◆ **The problem**
Put every line of the rows below into a JSON list of strings, one string per line, skipping blank lines.
------------------------------
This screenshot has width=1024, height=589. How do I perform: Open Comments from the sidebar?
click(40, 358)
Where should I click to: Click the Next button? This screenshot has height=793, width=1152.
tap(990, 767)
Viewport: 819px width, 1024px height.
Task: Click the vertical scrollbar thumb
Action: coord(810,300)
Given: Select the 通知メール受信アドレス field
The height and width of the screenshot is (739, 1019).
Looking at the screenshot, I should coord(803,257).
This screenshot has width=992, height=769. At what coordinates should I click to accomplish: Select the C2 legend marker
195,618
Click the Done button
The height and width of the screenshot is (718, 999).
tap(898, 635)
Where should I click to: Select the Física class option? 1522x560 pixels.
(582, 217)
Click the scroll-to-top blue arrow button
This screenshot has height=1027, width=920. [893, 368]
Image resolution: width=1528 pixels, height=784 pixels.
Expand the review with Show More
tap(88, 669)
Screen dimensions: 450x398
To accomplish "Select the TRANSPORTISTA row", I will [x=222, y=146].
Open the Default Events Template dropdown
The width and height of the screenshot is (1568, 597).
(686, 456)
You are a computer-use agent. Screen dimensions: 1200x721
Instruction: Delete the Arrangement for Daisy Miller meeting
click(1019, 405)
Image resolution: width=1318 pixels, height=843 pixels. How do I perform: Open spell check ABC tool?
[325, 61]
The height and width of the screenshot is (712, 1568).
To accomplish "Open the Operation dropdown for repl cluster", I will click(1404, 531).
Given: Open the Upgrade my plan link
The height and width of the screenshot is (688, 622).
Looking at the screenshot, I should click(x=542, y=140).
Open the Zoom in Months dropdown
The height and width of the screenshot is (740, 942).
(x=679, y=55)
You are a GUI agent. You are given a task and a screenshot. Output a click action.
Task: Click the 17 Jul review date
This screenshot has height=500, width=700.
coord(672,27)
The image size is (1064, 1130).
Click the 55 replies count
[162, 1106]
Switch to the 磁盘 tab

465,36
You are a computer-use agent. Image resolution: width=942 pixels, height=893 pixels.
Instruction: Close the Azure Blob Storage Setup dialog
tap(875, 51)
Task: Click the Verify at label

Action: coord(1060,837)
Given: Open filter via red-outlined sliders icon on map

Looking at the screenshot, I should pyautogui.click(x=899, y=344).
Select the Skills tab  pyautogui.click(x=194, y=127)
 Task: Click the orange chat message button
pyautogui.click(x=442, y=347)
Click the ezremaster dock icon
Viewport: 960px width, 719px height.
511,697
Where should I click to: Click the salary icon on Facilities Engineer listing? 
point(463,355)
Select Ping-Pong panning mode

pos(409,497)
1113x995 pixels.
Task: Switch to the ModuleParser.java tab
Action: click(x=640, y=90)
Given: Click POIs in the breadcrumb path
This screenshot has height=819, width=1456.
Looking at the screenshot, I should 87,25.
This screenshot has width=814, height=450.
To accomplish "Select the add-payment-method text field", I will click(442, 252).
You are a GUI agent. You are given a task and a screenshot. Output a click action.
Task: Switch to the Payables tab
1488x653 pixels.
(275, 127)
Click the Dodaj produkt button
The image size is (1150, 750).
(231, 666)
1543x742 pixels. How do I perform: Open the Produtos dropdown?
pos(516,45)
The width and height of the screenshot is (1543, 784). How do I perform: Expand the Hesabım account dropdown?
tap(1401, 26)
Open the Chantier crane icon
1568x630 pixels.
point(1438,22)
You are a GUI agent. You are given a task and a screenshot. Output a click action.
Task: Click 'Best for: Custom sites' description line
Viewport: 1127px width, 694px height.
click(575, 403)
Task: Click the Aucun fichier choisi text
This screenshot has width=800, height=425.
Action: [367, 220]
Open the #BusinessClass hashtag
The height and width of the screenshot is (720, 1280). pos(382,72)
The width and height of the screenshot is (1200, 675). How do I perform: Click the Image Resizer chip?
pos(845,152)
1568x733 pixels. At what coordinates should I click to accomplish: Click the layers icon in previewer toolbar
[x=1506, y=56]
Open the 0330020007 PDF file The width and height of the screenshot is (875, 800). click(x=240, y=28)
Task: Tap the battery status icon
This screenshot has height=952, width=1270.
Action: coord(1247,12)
------------------------------
◆ **Right answer**
[
  "This screenshot has width=1024, height=589. How do I perform: Open Comments from the sidebar?",
  "click(40, 358)",
  "Where should I click to: Click the Next button? This screenshot has height=793, width=1152.",
  "tap(990, 767)",
  "Viewport: 819px width, 1024px height.",
  "Task: Click the vertical scrollbar thumb",
  "Action: coord(810,300)",
  "Given: Select the 通知メール受信アドレス field",
  "The height and width of the screenshot is (739, 1019).",
  "Looking at the screenshot, I should coord(803,257).",
  "This screenshot has width=992, height=769. At what coordinates should I click to accomplish: Select the C2 legend marker",
  "195,618",
  "Click the Done button",
  "The height and width of the screenshot is (718, 999).",
  "tap(898, 635)",
  "Where should I click to: Select the Física class option? 1522x560 pixels.",
  "(582, 217)",
  "Click the scroll-to-top blue arrow button",
  "This screenshot has height=1027, width=920. [893, 368]",
  "Image resolution: width=1528 pixels, height=784 pixels.",
  "Expand the review with Show More",
  "tap(88, 669)",
  "Screen dimensions: 450x398",
  "To accomplish \"Select the TRANSPORTISTA row\", I will [x=222, y=146].",
  "Open the Default Events Template dropdown",
  "The width and height of the screenshot is (1568, 597).",
  "(686, 456)",
  "You are a computer-use agent. Screen dimensions: 1200x721",
  "Instruction: Delete the Arrangement for Daisy Miller meeting",
  "click(1019, 405)",
  "Image resolution: width=1318 pixels, height=843 pixels. How do I perform: Open spell check ABC tool?",
  "[325, 61]",
  "The height and width of the screenshot is (712, 1568).",
  "To accomplish \"Open the Operation dropdown for repl cluster\", I will click(1404, 531).",
  "Given: Open the Upgrade my plan link",
  "The height and width of the screenshot is (688, 622).",
  "Looking at the screenshot, I should click(x=542, y=140).",
  "Open the Zoom in Months dropdown",
  "The height and width of the screenshot is (740, 942).",
  "(x=679, y=55)",
  "You are a GUI agent. You are given a task and a screenshot. Output a click action.",
  "Task: Click the 17 Jul review date",
  "This screenshot has height=500, width=700.",
  "coord(672,27)",
  "The image size is (1064, 1130).",
  "Click the 55 replies count",
  "[162, 1106]",
  "Switch to the 磁盘 tab",
  "465,36",
  "You are a computer-use agent. Image resolution: width=942 pixels, height=893 pixels.",
  "Instruction: Close the Azure Blob Storage Setup dialog",
  "tap(875, 51)",
  "Task: Click the Verify at label",
  "Action: coord(1060,837)",
  "Given: Open filter via red-outlined sliders icon on map",
  "Looking at the screenshot, I should pyautogui.click(x=899, y=344).",
  "Select the Skills tab  pyautogui.click(x=194, y=127)",
  " Task: Click the orange chat message button",
  "pyautogui.click(x=442, y=347)",
  "Click the ezremaster dock icon",
  "Viewport: 960px width, 719px height.",
  "511,697",
  "Where should I click to: Click the salary icon on Facilities Engineer listing? ",
  "point(463,355)",
  "Select Ping-Pong panning mode",
  "pos(409,497)",
  "1113x995 pixels.",
  "Task: Switch to the ModuleParser.java tab",
  "Action: click(x=640, y=90)",
  "Given: Click POIs in the breadcrumb path",
  "This screenshot has height=819, width=1456.",
  "Looking at the screenshot, I should 87,25.",
  "This screenshot has width=814, height=450.",
  "To accomplish \"Select the add-payment-method text field\", I will click(442, 252).",
  "You are a GUI agent. You are given a task and a screenshot. Output a click action.",
  "Task: Switch to the Payables tab",
  "1488x653 pixels.",
  "(275, 127)",
  "Click the Dodaj produkt button",
  "The image size is (1150, 750).",
  "(231, 666)",
  "1543x742 pixels. How do I perform: Open the Produtos dropdown?",
  "pos(516,45)",
  "The width and height of the screenshot is (1543, 784). How do I perform: Expand the Hesabım account dropdown?",
  "tap(1401, 26)",
  "Open the Chantier crane icon",
  "1568x630 pixels.",
  "point(1438,22)",
  "You are a GUI agent. You are given a task and a screenshot. Output a click action.",
  "Task: Click 'Best for: Custom sites' description line",
  "Viewport: 1127px width, 694px height.",
  "click(575, 403)",
  "Task: Click the Aucun fichier choisi text",
  "This screenshot has width=800, height=425.",
  "Action: [367, 220]",
  "Open the #BusinessClass hashtag",
  "The height and width of the screenshot is (720, 1280). pos(382,72)",
  "The width and height of the screenshot is (1200, 675). How do I perform: Click the Image Resizer chip?",
  "pos(845,152)",
  "1568x733 pixels. At what coordinates should I click to accomplish: Click the layers icon in previewer toolbar",
  "[x=1506, y=56]",
  "Open the 0330020007 PDF file The width and height of the screenshot is (875, 800). click(x=240, y=28)",
  "Task: Tap the battery status icon",
  "This screenshot has height=952, width=1270.",
  "Action: coord(1247,12)"
]